My first assumptions about living in a senior center were typically skewed. Even though I had old person experience from my parents’ last years, my life’s book did not include the kind of useful information I needed to evaluate how today one can successfully and fully live that last third of life, especially in a senior residence. It certainly did not tell me what tomorrow might bring for the baby boomers.
Here at Planet X I have met those, some of whom have found their personal legend, as Coelho calls it, who are peacefully getting old and following the precepts they have been taught by their church or by example, while others have self-discovered the secret to finding purpose and enthusiasm for living their life thoroughly till the end. As in any communal setting some here are discontent, but given the encouragement of friends and staff, perhaps there is a chance that they, too, can find peace and meaning in these last years.
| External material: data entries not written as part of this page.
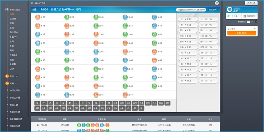Choose the blue ball number 31
The height and width of the screenshot is (132, 264).
point(125,17)
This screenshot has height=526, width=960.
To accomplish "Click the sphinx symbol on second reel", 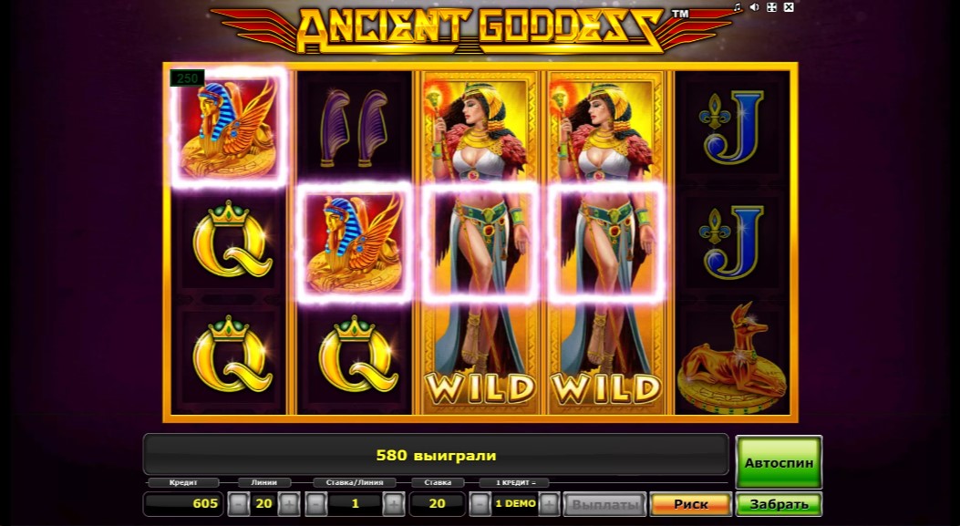I will pyautogui.click(x=355, y=242).
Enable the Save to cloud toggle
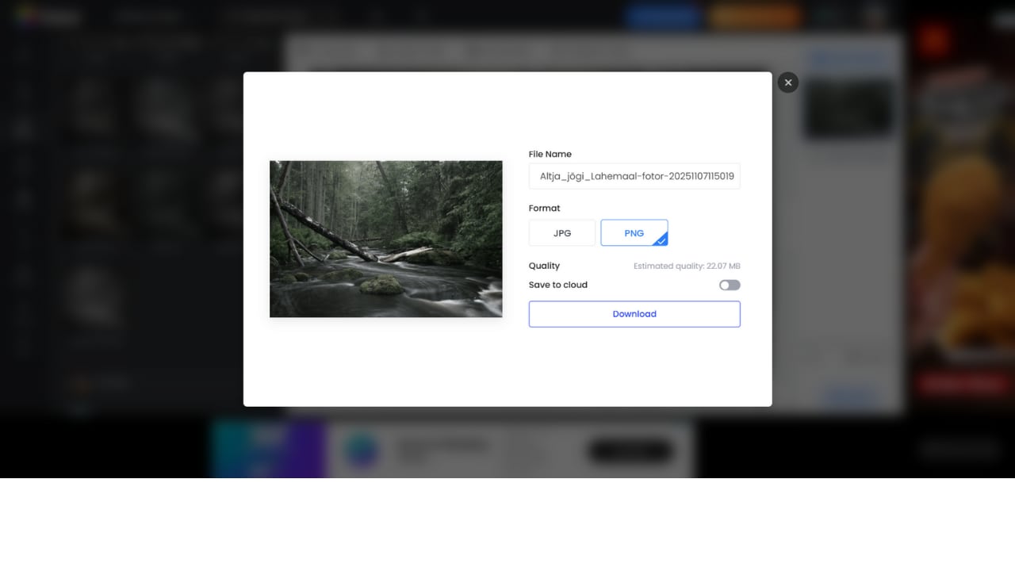The image size is (1015, 571). coord(729,285)
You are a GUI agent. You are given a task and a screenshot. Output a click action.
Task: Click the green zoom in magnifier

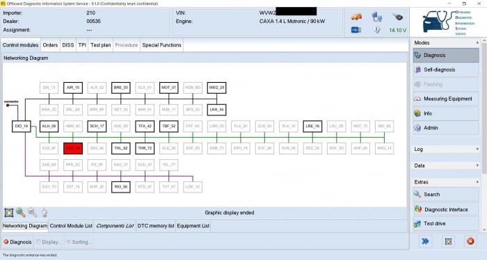point(20,213)
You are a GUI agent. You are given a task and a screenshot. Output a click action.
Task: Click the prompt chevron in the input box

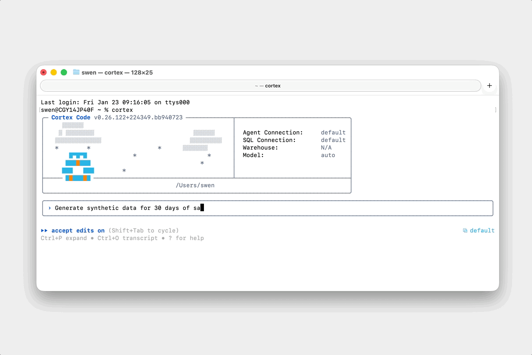[x=50, y=208]
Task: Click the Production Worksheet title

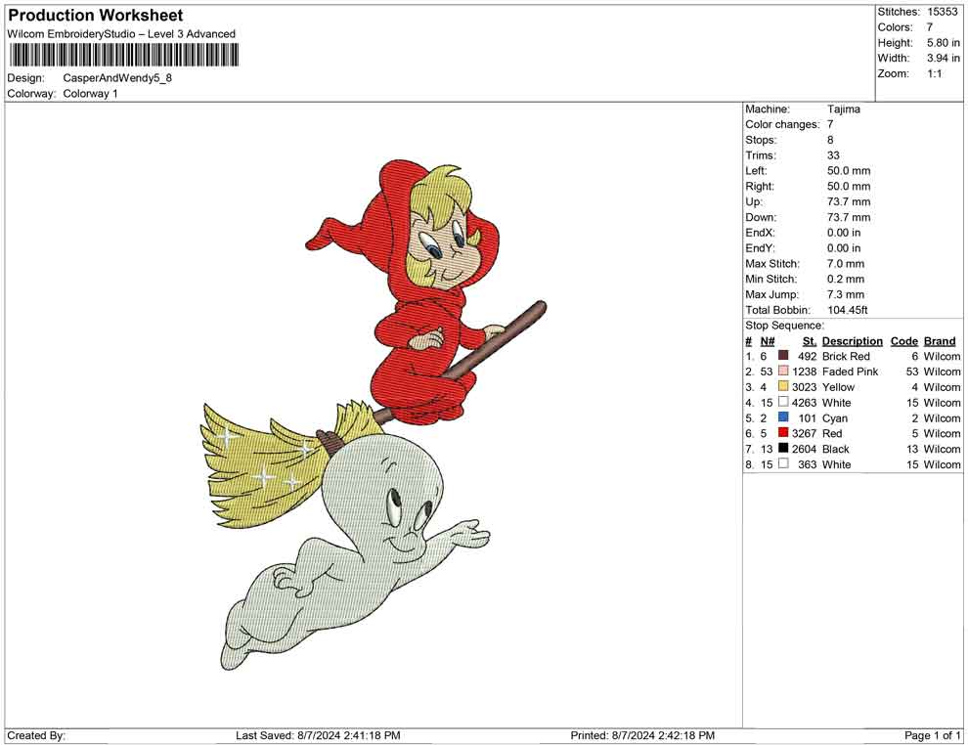Action: point(94,15)
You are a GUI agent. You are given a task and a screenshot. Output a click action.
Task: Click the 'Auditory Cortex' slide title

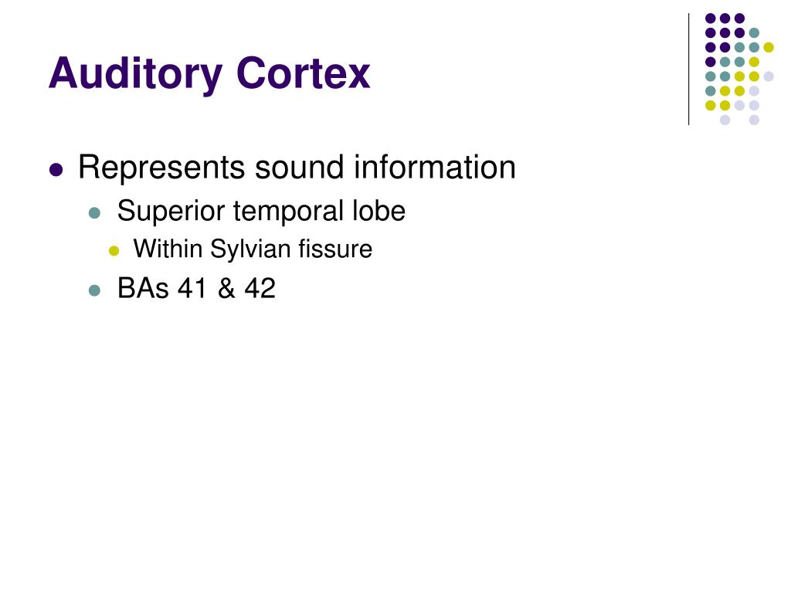tap(209, 75)
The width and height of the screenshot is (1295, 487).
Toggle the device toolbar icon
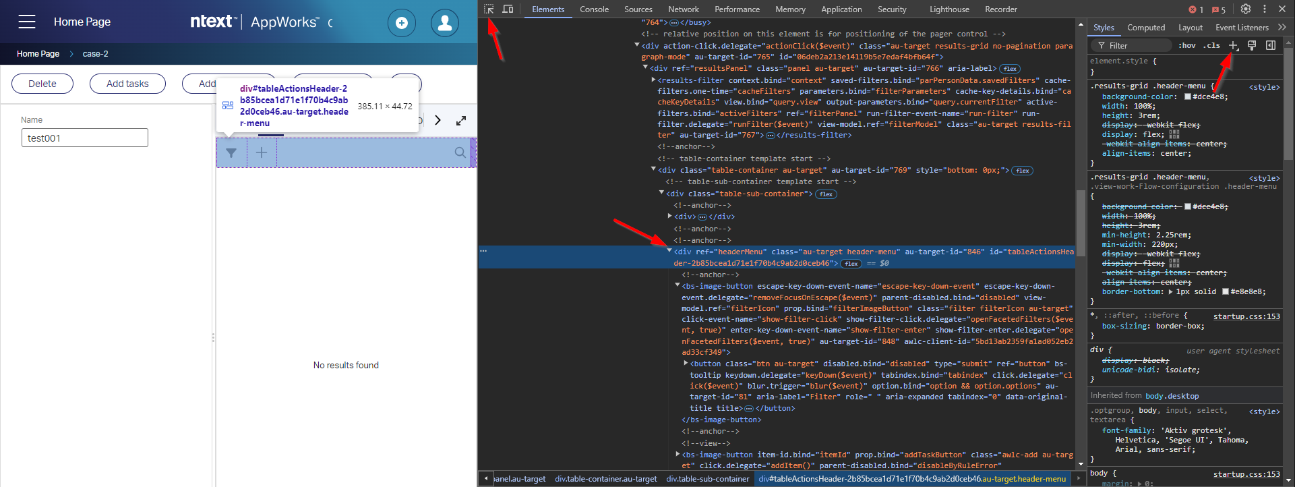tap(508, 9)
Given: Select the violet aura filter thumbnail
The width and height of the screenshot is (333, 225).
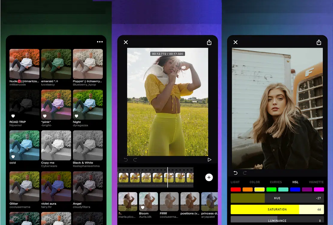Looking at the screenshot, I should [56, 186].
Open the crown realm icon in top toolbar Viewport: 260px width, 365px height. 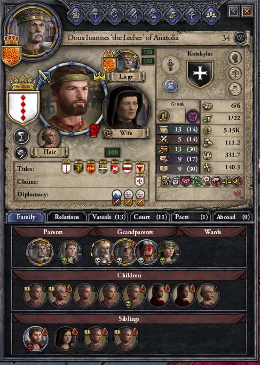pos(76,16)
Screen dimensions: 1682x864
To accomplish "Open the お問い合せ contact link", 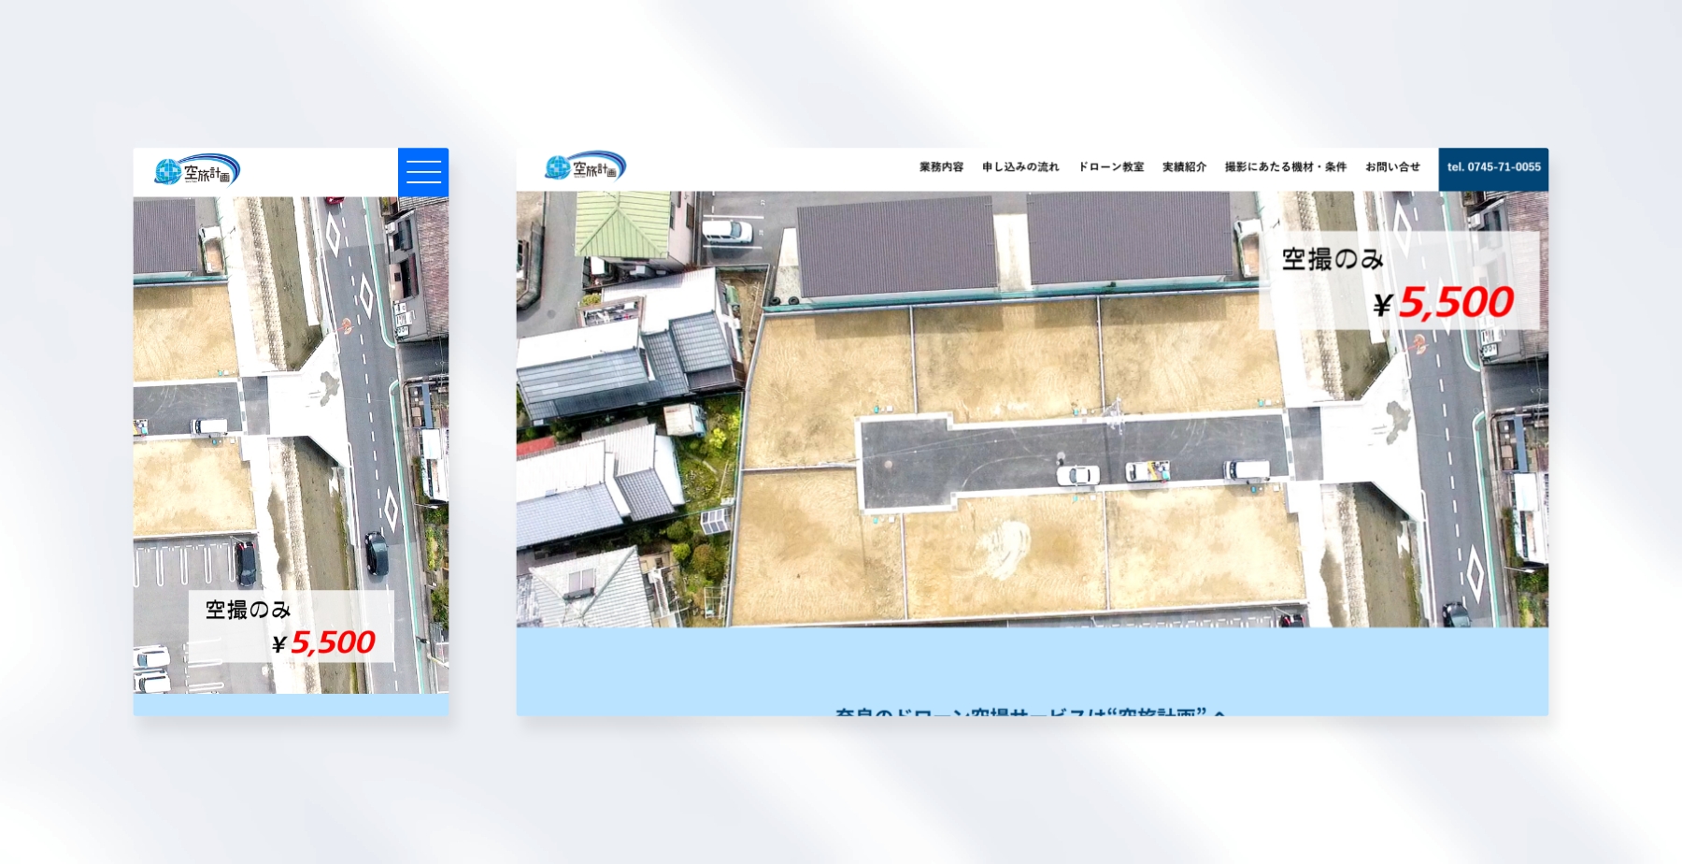I will point(1392,167).
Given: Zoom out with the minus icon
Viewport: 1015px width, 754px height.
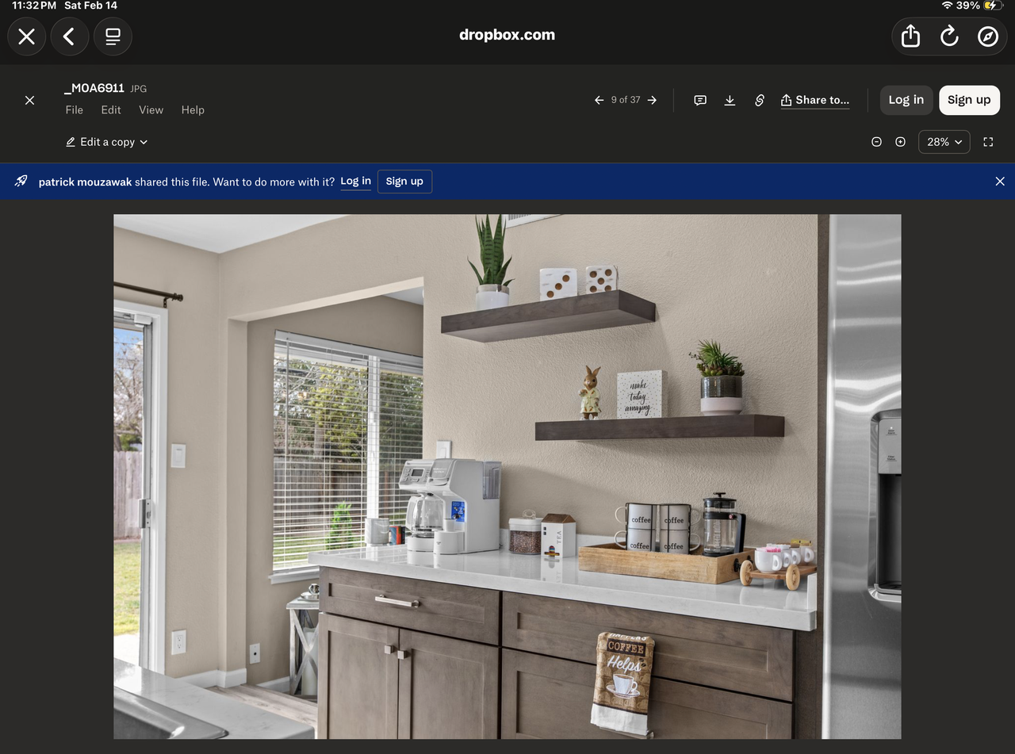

I am convinced that these years have a purpose, but it is always a personal challenge for each of us to embark on a singular journey to find meaning in our own life. If our mountain, Planet X, could talk, it might say, “Here is a place where you can work out your dreams, care for your illnesses, have understanding and help if needed, and live or even discover the final meaning of your life if you have the desire to do so.”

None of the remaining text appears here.